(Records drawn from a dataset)
######

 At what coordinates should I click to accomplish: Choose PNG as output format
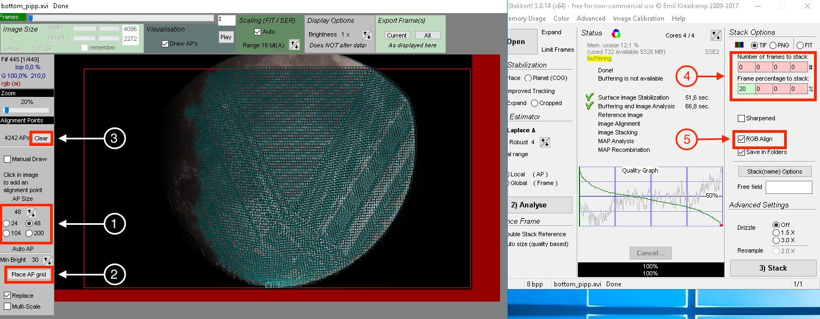tap(774, 45)
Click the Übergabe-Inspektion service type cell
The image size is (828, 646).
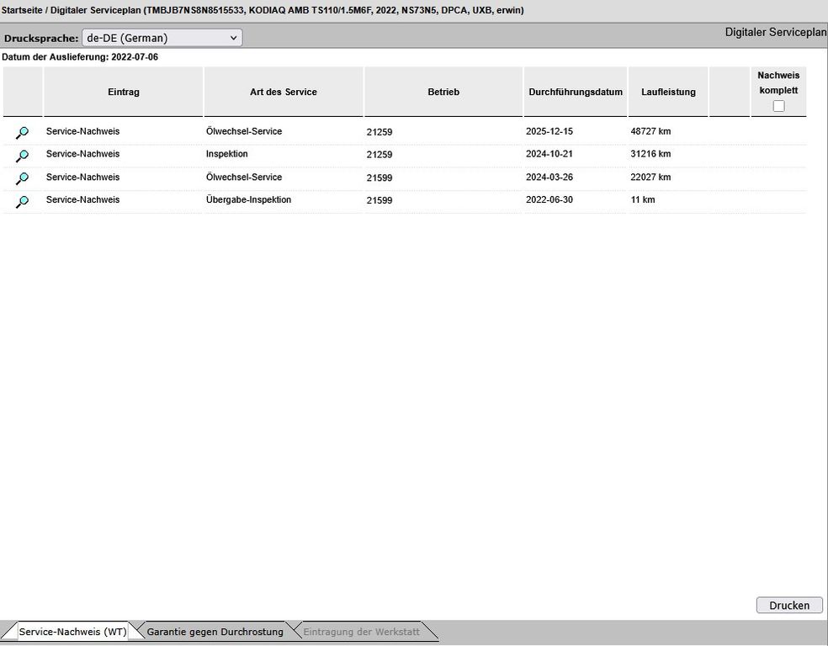tap(248, 200)
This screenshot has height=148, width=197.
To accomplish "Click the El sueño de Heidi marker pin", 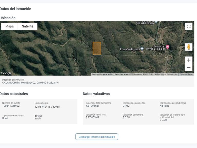I will tap(142, 49).
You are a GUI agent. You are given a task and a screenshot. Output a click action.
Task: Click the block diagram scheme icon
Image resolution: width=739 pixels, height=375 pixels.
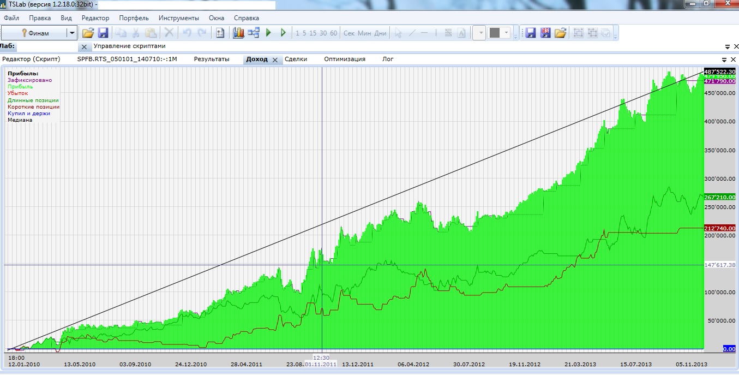point(253,33)
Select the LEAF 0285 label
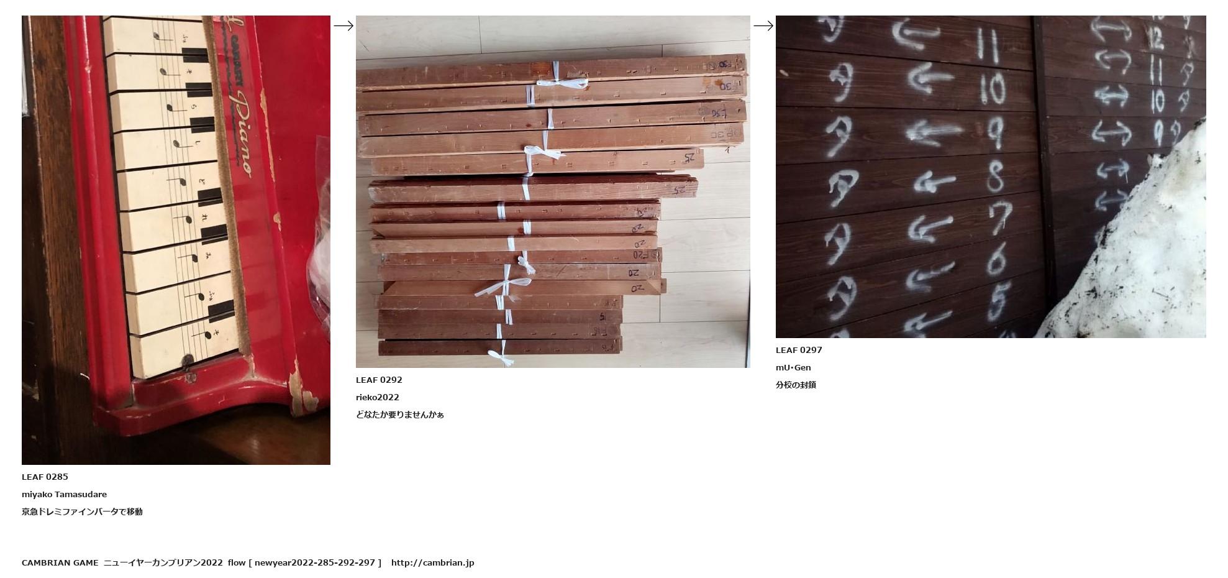This screenshot has height=578, width=1228. click(x=45, y=477)
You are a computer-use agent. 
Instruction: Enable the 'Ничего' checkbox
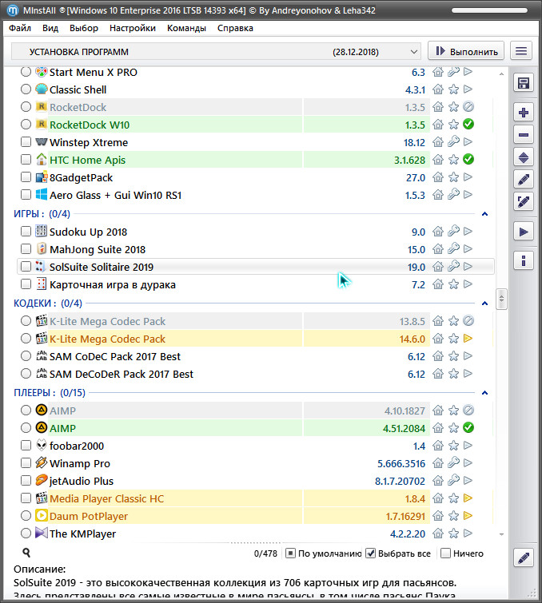pos(446,553)
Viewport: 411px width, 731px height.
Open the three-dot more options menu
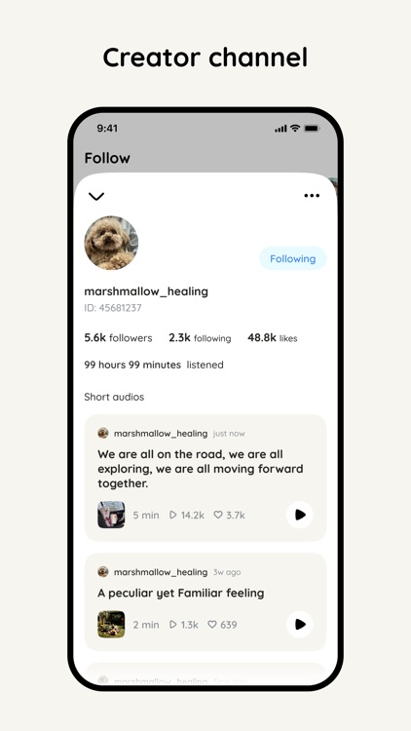pos(312,195)
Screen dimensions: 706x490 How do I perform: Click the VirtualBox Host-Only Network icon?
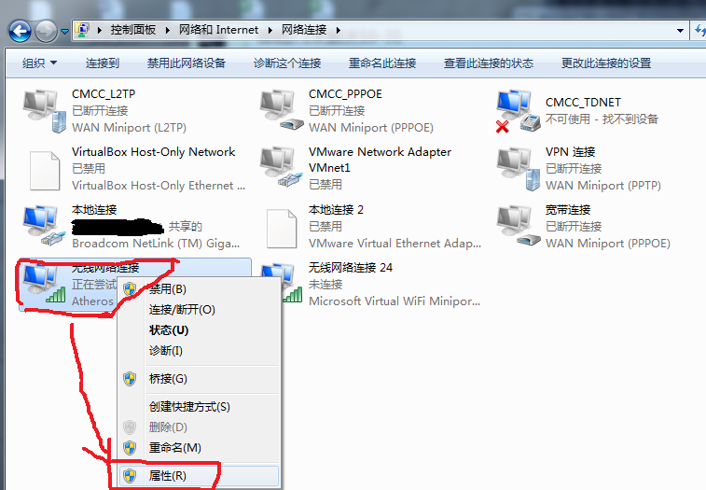click(x=44, y=171)
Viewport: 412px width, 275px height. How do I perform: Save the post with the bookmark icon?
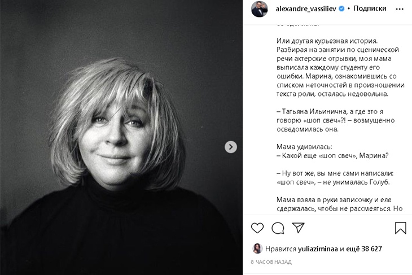[400, 228]
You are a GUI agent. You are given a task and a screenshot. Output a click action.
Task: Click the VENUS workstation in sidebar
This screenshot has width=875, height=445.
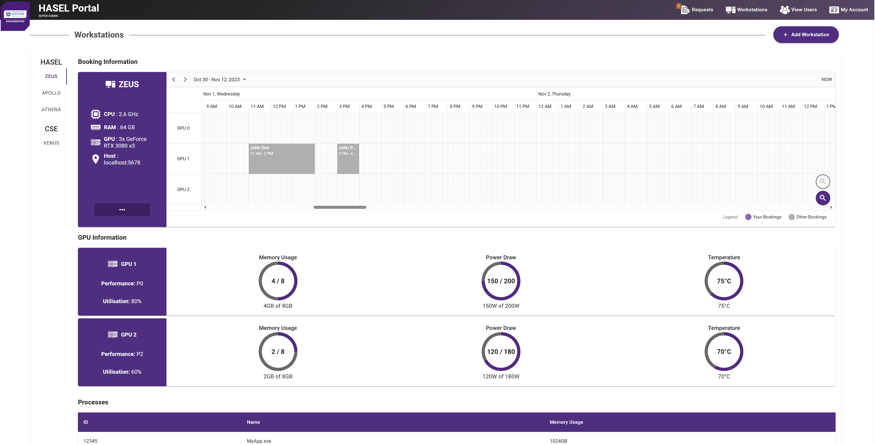(x=51, y=143)
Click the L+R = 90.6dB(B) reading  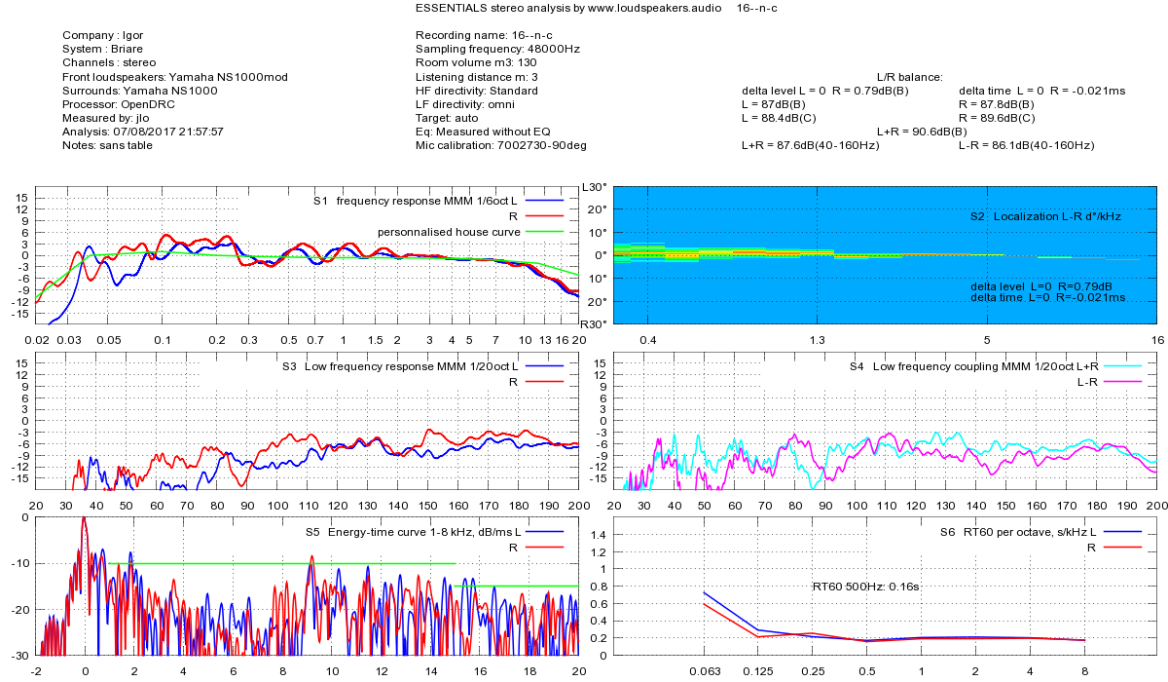(922, 132)
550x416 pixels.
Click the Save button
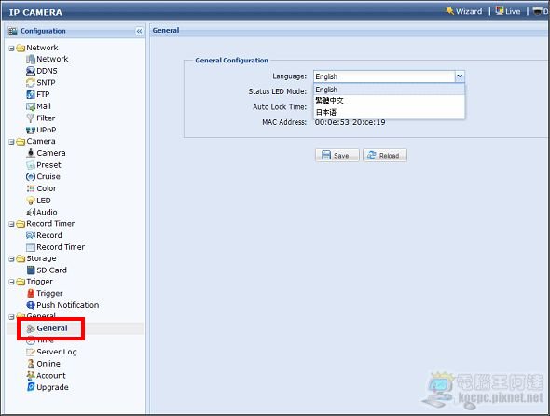click(337, 156)
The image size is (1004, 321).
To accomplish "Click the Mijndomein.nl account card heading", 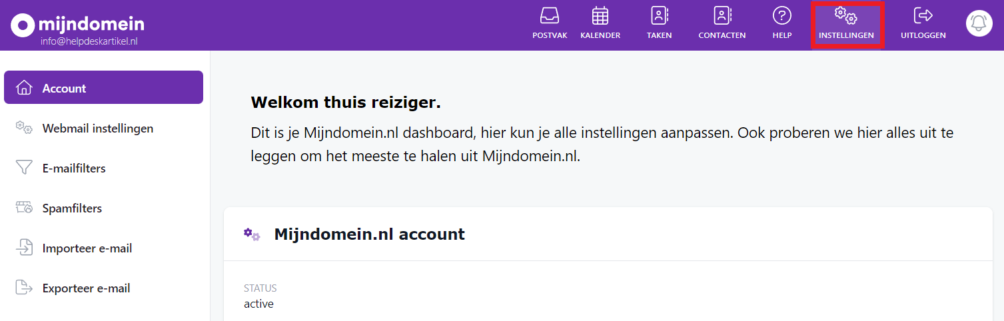I will (x=369, y=234).
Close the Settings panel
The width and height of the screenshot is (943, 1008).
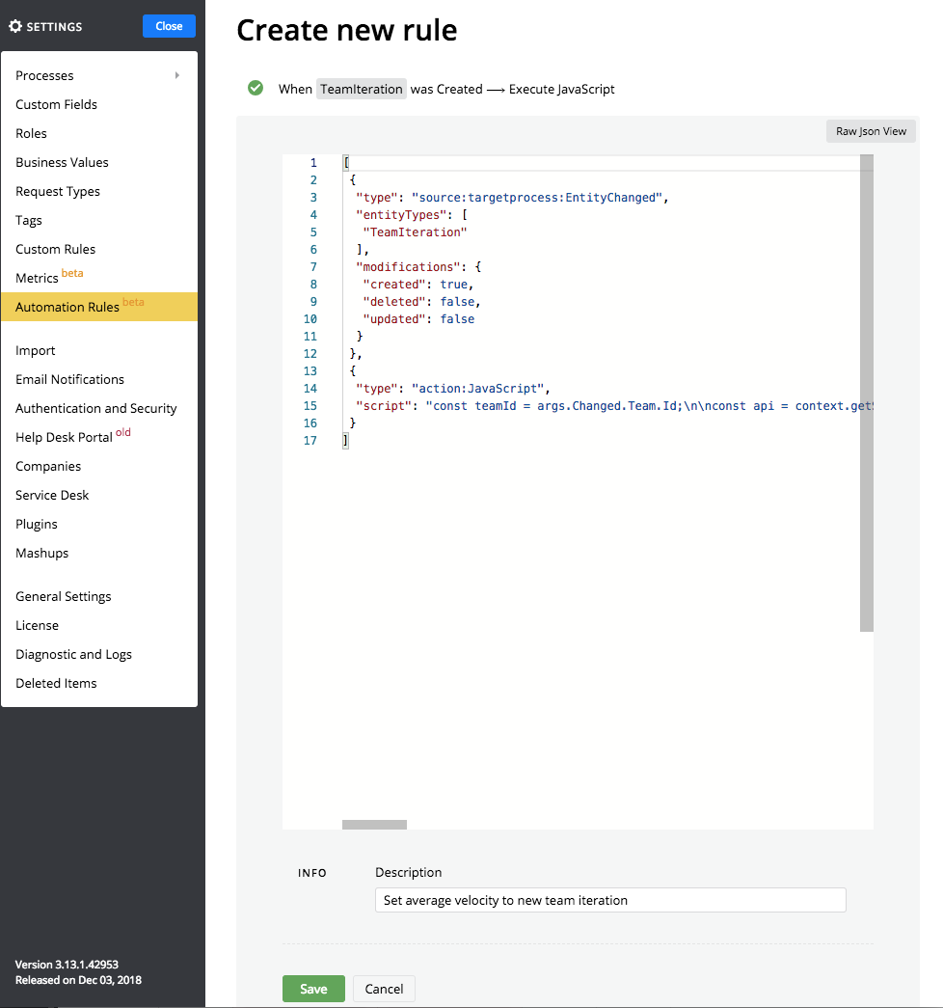[x=169, y=26]
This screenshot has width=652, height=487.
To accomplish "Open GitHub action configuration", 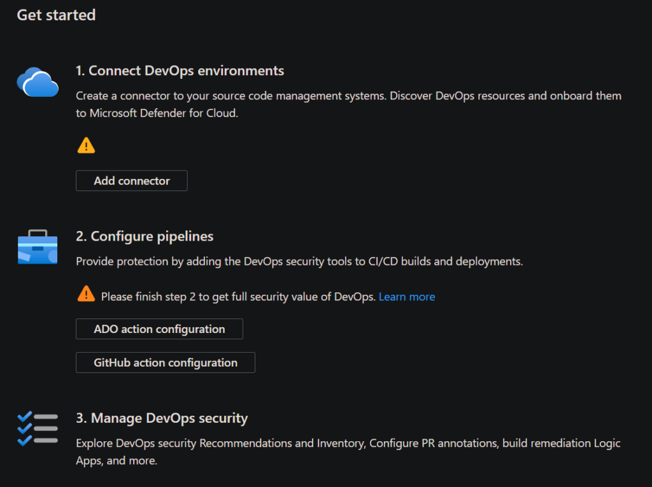I will click(x=166, y=363).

######

> **Exercise prompt**
With the pictures omitted, copy the entries above exactly from the line containing "Task: Click the block diagram scheme icon" through the line containing "Viewport: 411px width, 731px height.", both lines included.

> **Task result**
Task: Click the block diagram scheme icon
Image resolution: width=739 pixels, height=375 pixels.
point(253,33)
Select the LEAF 0285 label
This screenshot has height=578, width=1228. click(x=45, y=477)
You are a computer-use agent. 
Instruction: Enable the 'Ничего' checkbox
pos(446,553)
Viewport: 411px width, 731px height.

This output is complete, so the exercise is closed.